#### [WHAT THE EXERCISE ASKS]
Print the lines below, without any change, beginning with the line that contains "Tap back arrow on 成语详情 screen" and continuing through the line that contains "This screenshot has height=784, width=1116.".

#### [DATA FOR THIS TASK]
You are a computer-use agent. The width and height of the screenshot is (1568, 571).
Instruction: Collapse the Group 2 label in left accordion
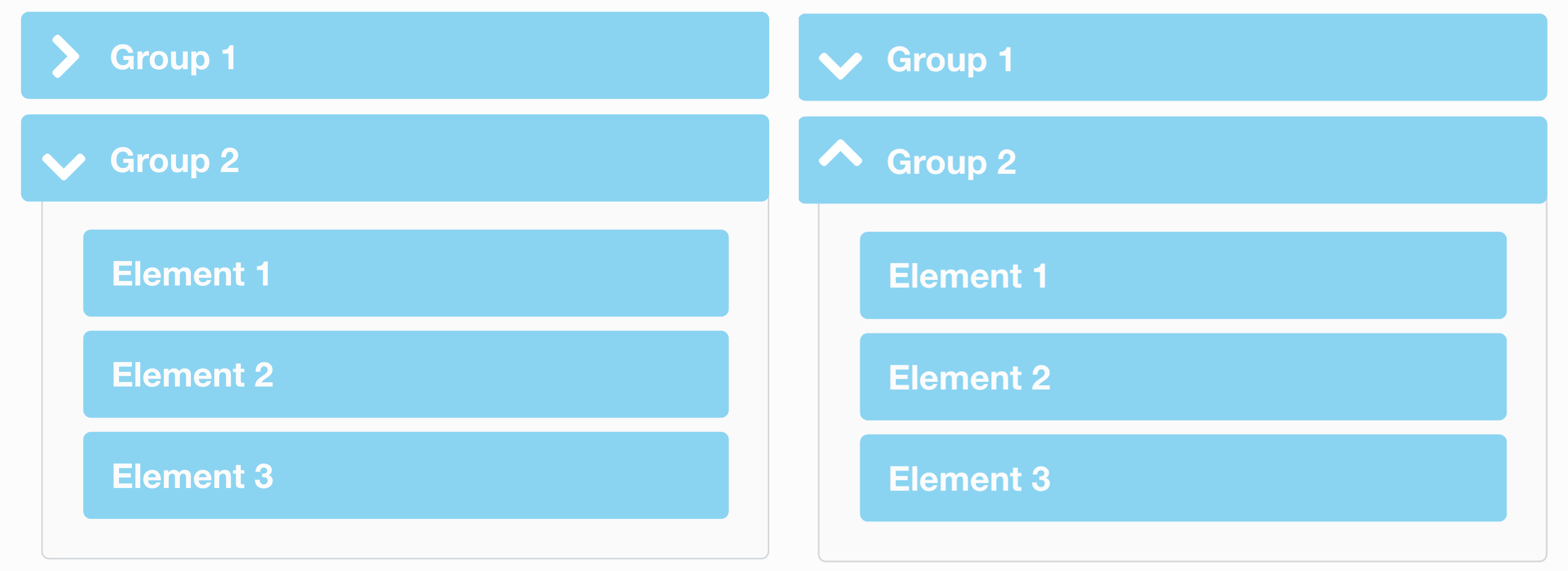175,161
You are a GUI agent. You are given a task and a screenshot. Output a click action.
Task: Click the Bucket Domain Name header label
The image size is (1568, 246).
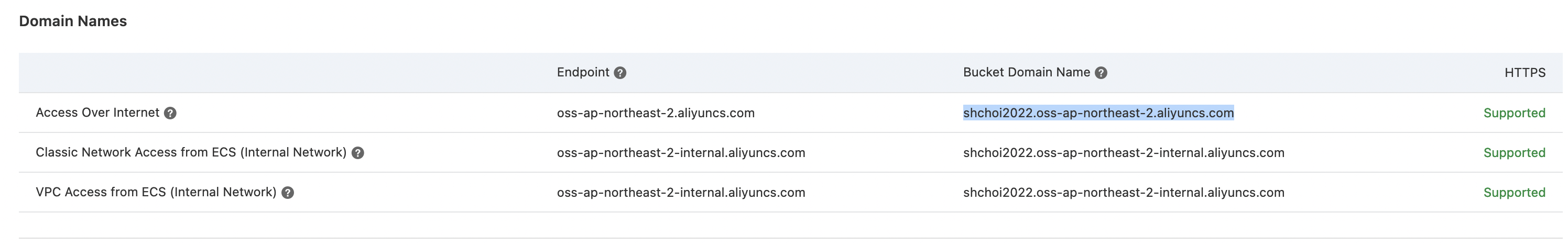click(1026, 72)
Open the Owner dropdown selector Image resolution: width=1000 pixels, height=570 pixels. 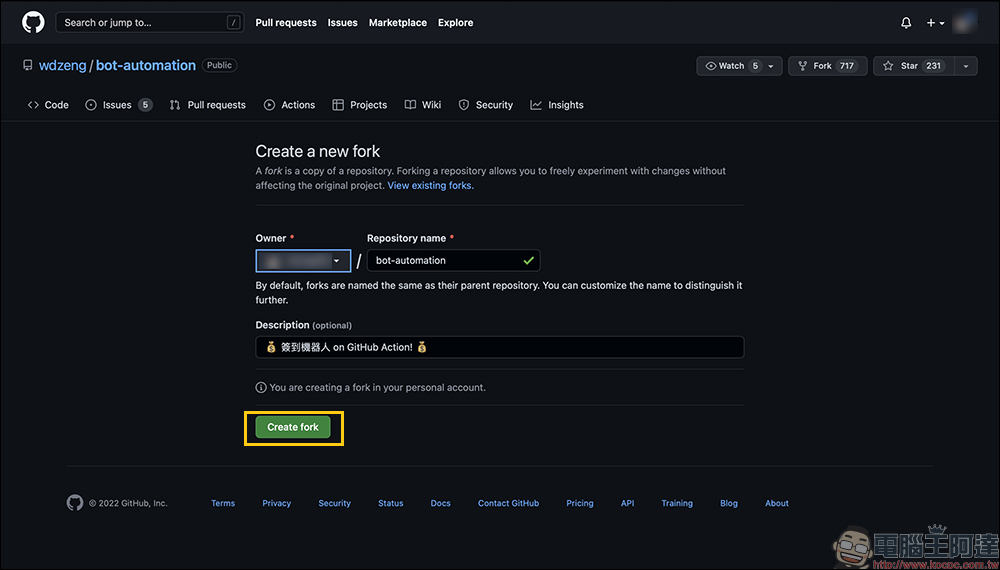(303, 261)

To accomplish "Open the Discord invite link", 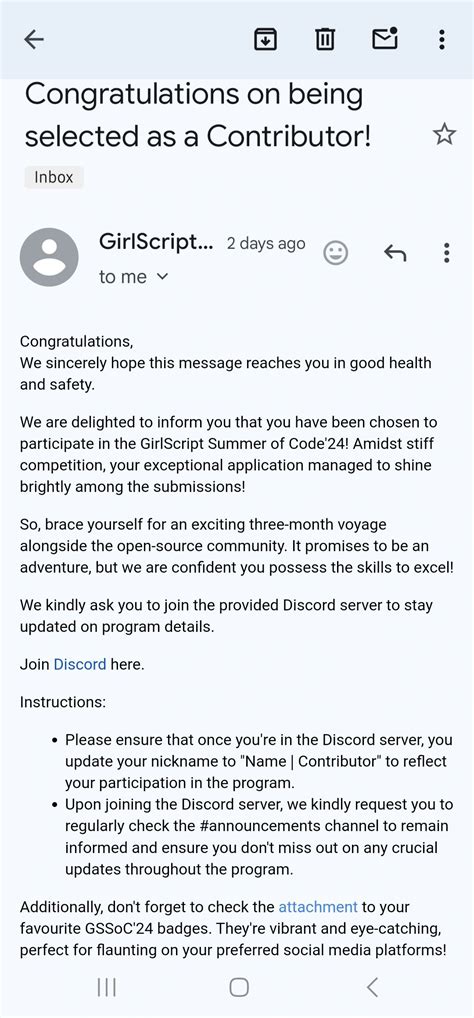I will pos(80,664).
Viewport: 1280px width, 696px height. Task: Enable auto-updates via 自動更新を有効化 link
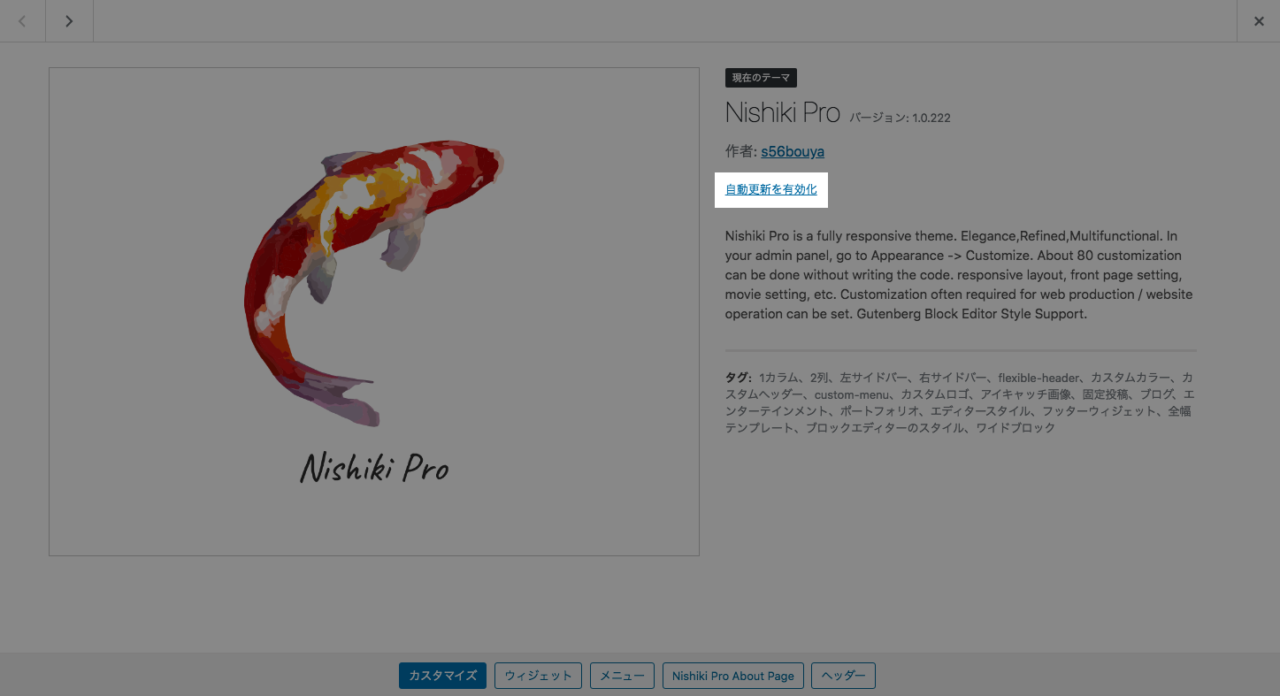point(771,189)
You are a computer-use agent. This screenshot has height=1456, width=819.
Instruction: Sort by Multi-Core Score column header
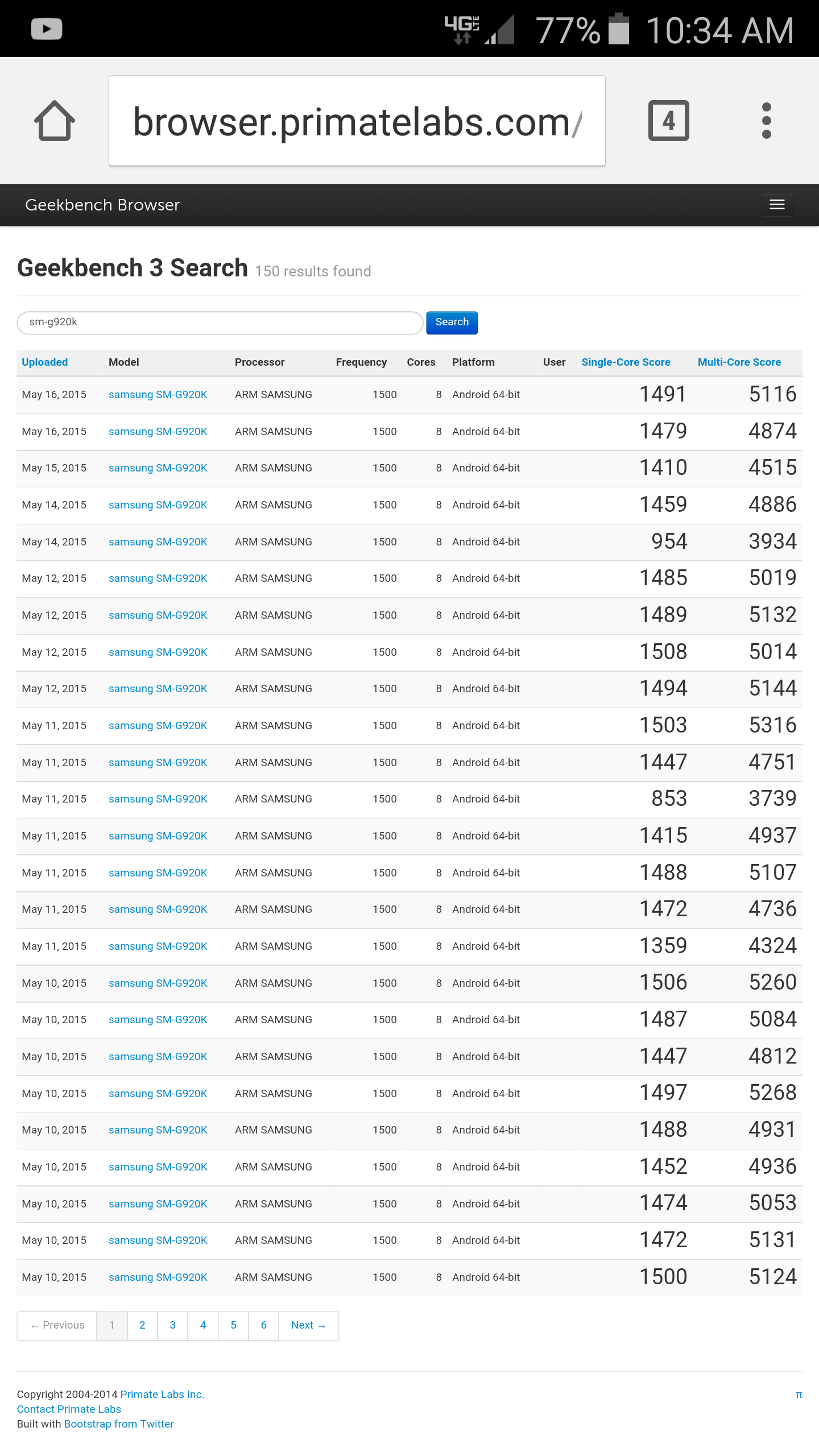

---

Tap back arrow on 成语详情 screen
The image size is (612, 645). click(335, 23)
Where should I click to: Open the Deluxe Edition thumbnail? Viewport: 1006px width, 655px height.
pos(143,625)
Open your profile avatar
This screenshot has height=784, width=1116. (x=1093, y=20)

==

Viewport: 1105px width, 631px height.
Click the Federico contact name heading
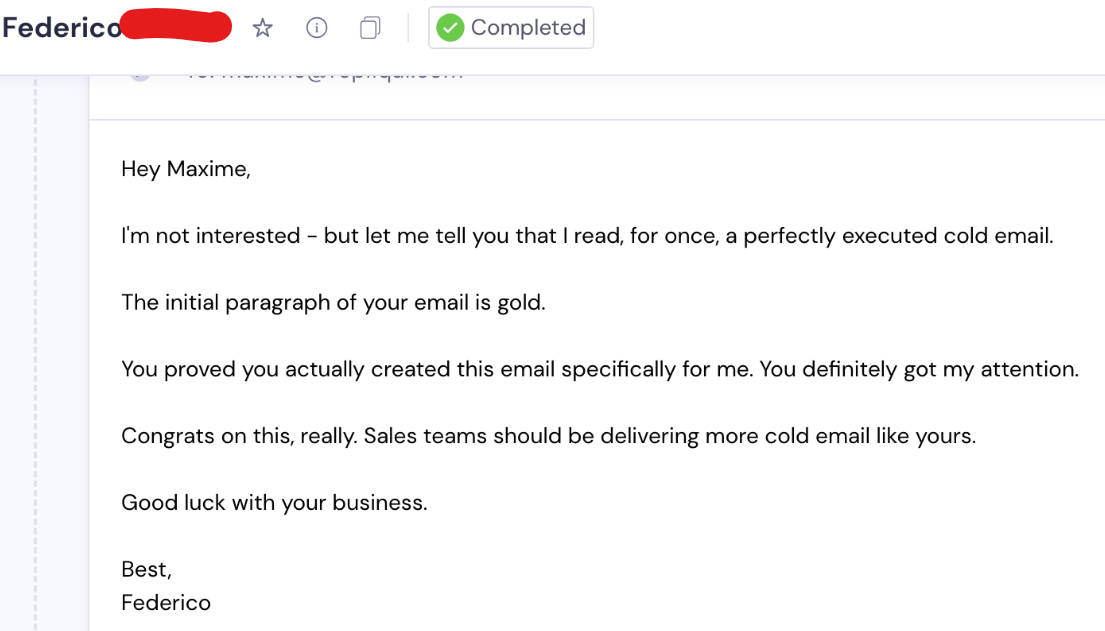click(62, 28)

#### [ANSWER]
Tap back arrow on 成语详情 screen
The image size is (612, 645). click(335, 23)
Where should I click to: Open the Deluxe Edition thumbnail? Viewport: 1006px width, 655px height.
pos(143,625)
Open your profile avatar
This screenshot has height=784, width=1116. (x=1093, y=20)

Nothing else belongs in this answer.